WORK ITEM:
Copy the listing exactly. Omit nothing.

SUPPLIED MATERIAL:
• • •

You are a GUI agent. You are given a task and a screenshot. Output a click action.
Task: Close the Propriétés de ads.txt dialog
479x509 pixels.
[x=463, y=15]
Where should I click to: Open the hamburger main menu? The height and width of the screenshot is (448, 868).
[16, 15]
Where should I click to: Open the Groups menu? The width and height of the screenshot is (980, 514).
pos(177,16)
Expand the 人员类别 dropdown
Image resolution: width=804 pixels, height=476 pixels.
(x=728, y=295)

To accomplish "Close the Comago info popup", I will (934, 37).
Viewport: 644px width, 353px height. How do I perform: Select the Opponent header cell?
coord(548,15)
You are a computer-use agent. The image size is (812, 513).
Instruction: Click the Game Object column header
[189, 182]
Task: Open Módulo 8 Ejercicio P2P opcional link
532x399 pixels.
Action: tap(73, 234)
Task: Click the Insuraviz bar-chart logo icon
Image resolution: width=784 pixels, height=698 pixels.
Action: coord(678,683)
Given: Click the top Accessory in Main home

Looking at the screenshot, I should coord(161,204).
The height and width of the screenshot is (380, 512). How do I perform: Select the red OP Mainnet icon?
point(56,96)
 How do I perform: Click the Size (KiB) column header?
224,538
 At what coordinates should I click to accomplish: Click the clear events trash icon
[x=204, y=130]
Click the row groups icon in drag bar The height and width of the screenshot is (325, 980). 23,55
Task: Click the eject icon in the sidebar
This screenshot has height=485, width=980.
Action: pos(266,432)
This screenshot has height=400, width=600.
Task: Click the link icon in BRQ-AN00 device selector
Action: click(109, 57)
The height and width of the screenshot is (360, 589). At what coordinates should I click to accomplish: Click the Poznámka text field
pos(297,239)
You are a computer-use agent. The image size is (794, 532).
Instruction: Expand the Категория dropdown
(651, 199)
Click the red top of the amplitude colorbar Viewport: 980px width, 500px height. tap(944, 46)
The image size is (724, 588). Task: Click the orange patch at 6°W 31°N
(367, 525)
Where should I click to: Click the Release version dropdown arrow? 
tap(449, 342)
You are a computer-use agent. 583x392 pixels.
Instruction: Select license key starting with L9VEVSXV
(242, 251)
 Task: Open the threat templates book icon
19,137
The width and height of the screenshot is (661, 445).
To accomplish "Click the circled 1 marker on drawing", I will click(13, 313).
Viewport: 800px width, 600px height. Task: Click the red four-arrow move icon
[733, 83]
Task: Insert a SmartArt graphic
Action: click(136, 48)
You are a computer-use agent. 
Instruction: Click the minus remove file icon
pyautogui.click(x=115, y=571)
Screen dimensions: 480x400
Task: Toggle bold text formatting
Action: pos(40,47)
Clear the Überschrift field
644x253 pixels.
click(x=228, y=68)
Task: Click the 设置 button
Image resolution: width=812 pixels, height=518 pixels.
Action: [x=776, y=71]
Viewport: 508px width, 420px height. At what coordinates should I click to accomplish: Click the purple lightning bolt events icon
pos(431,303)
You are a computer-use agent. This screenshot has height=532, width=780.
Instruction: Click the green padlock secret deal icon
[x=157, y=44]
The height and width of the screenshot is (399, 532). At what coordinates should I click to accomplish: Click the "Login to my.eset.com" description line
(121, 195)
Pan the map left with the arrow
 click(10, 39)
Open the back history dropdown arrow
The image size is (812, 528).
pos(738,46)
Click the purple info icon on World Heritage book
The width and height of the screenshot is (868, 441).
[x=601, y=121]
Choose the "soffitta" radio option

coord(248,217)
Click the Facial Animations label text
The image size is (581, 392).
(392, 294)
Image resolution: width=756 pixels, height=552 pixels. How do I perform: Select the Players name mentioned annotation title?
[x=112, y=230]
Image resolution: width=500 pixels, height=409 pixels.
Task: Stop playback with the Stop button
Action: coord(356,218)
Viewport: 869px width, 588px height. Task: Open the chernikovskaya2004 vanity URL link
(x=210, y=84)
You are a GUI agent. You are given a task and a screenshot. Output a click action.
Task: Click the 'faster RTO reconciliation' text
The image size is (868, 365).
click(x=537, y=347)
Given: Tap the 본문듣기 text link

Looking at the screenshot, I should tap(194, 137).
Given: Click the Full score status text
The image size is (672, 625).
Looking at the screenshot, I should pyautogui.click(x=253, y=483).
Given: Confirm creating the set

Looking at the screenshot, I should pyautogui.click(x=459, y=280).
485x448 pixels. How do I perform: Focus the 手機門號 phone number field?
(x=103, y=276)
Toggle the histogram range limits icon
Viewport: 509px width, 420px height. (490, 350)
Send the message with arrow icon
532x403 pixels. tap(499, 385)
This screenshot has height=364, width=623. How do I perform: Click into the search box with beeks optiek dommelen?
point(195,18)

• • •

RESULT OF THE EXERCISE:
You are a GUI agent. You are given a task and a screenshot. Output a click action.
Task: Close the Propriétés de ads.txt dialog
479x509 pixels.
[x=463, y=15]
Where should I click to: Open the hamburger main menu? The height and width of the screenshot is (448, 868).
[16, 15]
Where should I click to: Open the Groups menu? The width and height of the screenshot is (980, 514).
pos(177,16)
Expand the 人员类别 dropdown
Image resolution: width=804 pixels, height=476 pixels.
(x=728, y=295)

To accomplish "Close the Comago info popup", I will (934, 37).
Viewport: 644px width, 353px height. How do I perform: Select the Opponent header cell?
coord(548,15)
You are a computer-use agent. The image size is (812, 513).
Instruction: Click the Game Object column header
[189, 182]
Task: Open Módulo 8 Ejercicio P2P opcional link
532x399 pixels.
Action: tap(73, 234)
Task: Click the Insuraviz bar-chart logo icon
Image resolution: width=784 pixels, height=698 pixels.
Action: coord(678,683)
Given: Click the top Accessory in Main home

Looking at the screenshot, I should coord(161,204).
The height and width of the screenshot is (380, 512). How do I perform: Select the red OP Mainnet icon?
point(56,96)
 How do I perform: Click the Size (KiB) column header?
224,538
 At what coordinates should I click to accomplish: Click the clear events trash icon
[x=204, y=130]
Click the row groups icon in drag bar The height and width of the screenshot is (325, 980). 23,55
Task: Click the eject icon in the sidebar
This screenshot has height=485, width=980.
Action: pos(266,432)
This screenshot has height=400, width=600.
Task: Click the link icon in BRQ-AN00 device selector
Action: click(109, 57)
The height and width of the screenshot is (360, 589). At what coordinates should I click to accomplish: Click the Poznámka text field
pos(297,239)
You are a computer-use agent. The image size is (794, 532).
Instruction: Expand the Категория dropdown
(651, 199)
Click the red top of the amplitude colorbar Viewport: 980px width, 500px height. tap(944, 46)
The image size is (724, 588). Task: Click the orange patch at 6°W 31°N
(367, 525)
Where should I click to: Click the Release version dropdown arrow? 
tap(449, 342)
You are a computer-use agent. 583x392 pixels.
Instruction: Select license key starting with L9VEVSXV
(242, 251)
 Task: Open the threat templates book icon
19,137
The width and height of the screenshot is (661, 445).
To accomplish "Click the circled 1 marker on drawing", I will click(13, 313).
Viewport: 800px width, 600px height. Task: Click the red four-arrow move icon
[733, 83]
Task: Insert a SmartArt graphic
Action: click(136, 48)
You are a computer-use agent. 
Instruction: Click the minus remove file icon
pyautogui.click(x=115, y=571)
Screen dimensions: 480x400
Task: Toggle bold text formatting
Action: pos(40,47)
Clear the Überschrift field
644x253 pixels.
click(x=228, y=68)
Task: Click the 设置 button
Image resolution: width=812 pixels, height=518 pixels.
Action: [x=776, y=71]
Viewport: 508px width, 420px height. At what coordinates should I click to accomplish: Click the purple lightning bolt events icon
pos(431,303)
You are a computer-use agent. This screenshot has height=532, width=780.
Instruction: Click the green padlock secret deal icon
[x=157, y=44]
The height and width of the screenshot is (399, 532). At what coordinates should I click to accomplish: Click the "Login to my.eset.com" description line
(121, 195)
Pan the map left with the arrow
 click(10, 39)
Open the back history dropdown arrow
The image size is (812, 528).
pos(738,46)
Click the purple info icon on World Heritage book
The width and height of the screenshot is (868, 441).
[x=601, y=121]
Choose the "soffitta" radio option

coord(248,217)
Click the Facial Animations label text
The image size is (581, 392).
(392, 294)
Image resolution: width=756 pixels, height=552 pixels. How do I perform: Select the Players name mentioned annotation title?
[x=112, y=230]
Image resolution: width=500 pixels, height=409 pixels.
Task: Stop playback with the Stop button
Action: coord(356,218)
Viewport: 869px width, 588px height. Task: Open the chernikovskaya2004 vanity URL link
(x=210, y=84)
You are a GUI agent. You are given a task and a screenshot. Output a click action.
Task: Click the 'faster RTO reconciliation' text
The image size is (868, 365).
click(x=537, y=347)
Given: Tap the 본문듣기 text link

Looking at the screenshot, I should tap(194, 137).
Given: Click the Full score status text
The image size is (672, 625).
Looking at the screenshot, I should pyautogui.click(x=253, y=483).
Given: Confirm creating the set

Looking at the screenshot, I should pyautogui.click(x=459, y=280).
485x448 pixels. How do I perform: Focus the 手機門號 phone number field?
(x=103, y=276)
Toggle the histogram range limits icon
Viewport: 509px width, 420px height. (490, 350)
Send the message with arrow icon
532x403 pixels. tap(499, 385)
This screenshot has height=364, width=623. How do I perform: Click into the search box with beeks optiek dommelen?
point(195,18)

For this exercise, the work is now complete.